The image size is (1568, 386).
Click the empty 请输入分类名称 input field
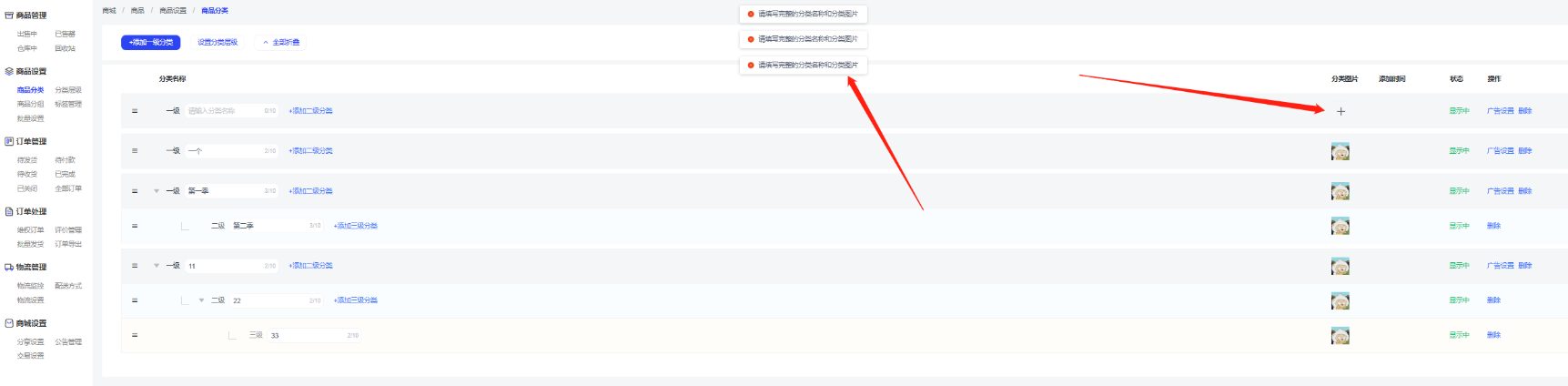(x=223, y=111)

---

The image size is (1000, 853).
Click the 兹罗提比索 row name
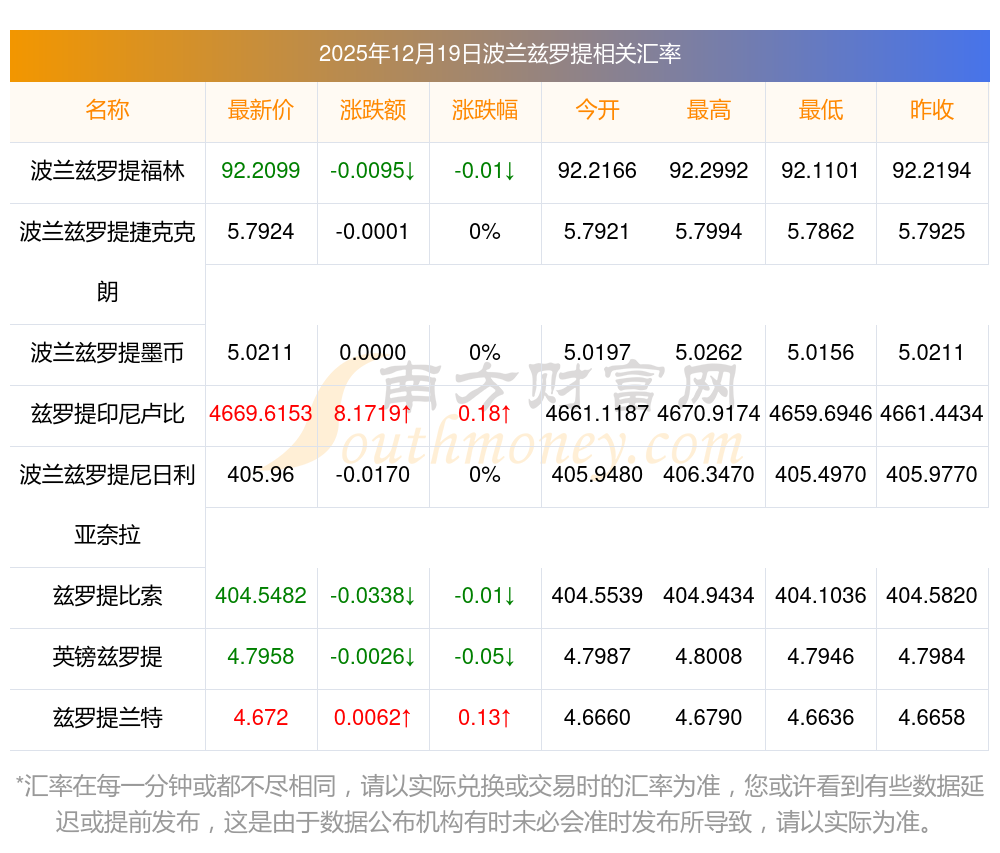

* * *

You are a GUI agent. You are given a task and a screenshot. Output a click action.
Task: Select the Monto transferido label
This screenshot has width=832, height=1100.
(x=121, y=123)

## WORK REQUEST
Every line above that contains the word "image" should be reported.

## SOLUTION TO THIS TASK
The image size is (1568, 386).
The image size is (1000, 853).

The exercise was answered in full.